_Your goal_
Take the data below. Output it exactly from its first line through the line containing "Collapse the 204.72.169.0 tree node".

Stored data entries
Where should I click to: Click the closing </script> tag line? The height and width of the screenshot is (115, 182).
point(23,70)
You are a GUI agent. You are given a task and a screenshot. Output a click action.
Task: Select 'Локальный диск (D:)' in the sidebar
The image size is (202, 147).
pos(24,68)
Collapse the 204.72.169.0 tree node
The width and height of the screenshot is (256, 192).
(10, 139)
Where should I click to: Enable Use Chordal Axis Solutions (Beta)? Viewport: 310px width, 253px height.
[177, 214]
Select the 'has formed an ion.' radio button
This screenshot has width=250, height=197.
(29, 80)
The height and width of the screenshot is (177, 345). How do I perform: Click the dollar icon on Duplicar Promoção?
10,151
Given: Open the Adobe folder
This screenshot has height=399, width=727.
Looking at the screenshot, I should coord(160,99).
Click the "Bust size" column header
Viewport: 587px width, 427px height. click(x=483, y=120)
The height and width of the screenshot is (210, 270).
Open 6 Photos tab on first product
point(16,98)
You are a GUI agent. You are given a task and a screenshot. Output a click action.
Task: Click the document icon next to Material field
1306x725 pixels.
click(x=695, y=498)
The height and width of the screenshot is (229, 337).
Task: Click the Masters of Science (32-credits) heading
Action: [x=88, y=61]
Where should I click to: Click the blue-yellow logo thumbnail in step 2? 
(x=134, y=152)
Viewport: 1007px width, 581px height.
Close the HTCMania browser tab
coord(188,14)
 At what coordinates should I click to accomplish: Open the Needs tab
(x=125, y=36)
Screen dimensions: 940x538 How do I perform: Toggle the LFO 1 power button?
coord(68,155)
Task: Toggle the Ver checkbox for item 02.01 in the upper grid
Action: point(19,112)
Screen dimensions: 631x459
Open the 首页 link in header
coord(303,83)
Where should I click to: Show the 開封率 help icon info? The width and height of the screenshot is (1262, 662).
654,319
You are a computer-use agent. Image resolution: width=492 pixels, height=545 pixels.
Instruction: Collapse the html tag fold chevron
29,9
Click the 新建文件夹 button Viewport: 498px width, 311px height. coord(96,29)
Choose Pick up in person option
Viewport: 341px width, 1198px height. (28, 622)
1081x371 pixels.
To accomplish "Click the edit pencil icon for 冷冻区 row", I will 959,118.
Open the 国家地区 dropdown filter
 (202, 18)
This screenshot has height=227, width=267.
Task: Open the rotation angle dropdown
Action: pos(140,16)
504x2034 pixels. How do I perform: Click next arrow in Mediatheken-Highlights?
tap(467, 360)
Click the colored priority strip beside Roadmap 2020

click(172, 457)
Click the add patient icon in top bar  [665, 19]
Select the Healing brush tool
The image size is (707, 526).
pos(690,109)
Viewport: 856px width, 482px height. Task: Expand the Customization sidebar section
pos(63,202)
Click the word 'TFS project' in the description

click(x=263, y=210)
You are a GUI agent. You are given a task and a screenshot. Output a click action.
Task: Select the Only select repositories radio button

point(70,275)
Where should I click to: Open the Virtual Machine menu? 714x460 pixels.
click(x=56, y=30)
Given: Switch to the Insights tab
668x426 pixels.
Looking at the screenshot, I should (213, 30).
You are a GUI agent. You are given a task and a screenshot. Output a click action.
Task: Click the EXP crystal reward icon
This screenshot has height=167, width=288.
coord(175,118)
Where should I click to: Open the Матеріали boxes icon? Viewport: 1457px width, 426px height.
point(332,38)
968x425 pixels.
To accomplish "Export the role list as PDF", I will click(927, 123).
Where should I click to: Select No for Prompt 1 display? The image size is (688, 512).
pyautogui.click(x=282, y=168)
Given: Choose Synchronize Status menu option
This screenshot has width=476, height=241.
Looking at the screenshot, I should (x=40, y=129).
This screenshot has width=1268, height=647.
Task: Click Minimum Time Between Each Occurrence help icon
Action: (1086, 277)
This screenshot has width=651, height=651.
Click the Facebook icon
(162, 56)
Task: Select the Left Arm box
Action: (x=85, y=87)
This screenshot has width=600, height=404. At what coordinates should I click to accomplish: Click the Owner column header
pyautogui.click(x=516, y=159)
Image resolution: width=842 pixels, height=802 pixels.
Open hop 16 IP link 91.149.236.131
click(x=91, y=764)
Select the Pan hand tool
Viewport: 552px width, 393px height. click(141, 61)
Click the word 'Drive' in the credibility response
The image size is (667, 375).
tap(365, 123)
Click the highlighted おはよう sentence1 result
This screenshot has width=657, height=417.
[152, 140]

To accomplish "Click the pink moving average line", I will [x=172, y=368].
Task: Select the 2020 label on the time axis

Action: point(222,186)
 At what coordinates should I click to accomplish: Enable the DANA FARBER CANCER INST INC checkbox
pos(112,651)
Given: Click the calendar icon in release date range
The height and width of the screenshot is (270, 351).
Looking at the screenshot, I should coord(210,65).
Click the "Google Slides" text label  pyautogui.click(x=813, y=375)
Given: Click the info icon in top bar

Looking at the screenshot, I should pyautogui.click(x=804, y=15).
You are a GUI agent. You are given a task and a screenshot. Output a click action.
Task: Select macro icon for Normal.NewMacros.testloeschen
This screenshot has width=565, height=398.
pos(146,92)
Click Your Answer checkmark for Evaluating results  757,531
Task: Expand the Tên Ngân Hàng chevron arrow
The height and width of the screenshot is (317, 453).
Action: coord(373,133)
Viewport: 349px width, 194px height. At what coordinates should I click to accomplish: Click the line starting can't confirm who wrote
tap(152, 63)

_The answer_
Where should I click to: Click the closing </script> tag line? The height and width of the screenshot is (115, 182).
point(23,70)
You are a GUI agent. You are given a task and a screenshot. Output a click action.
Task: Select 'Локальный диск (D:)' in the sidebar
The image size is (202, 147).
pos(24,68)
Collapse the 204.72.169.0 tree node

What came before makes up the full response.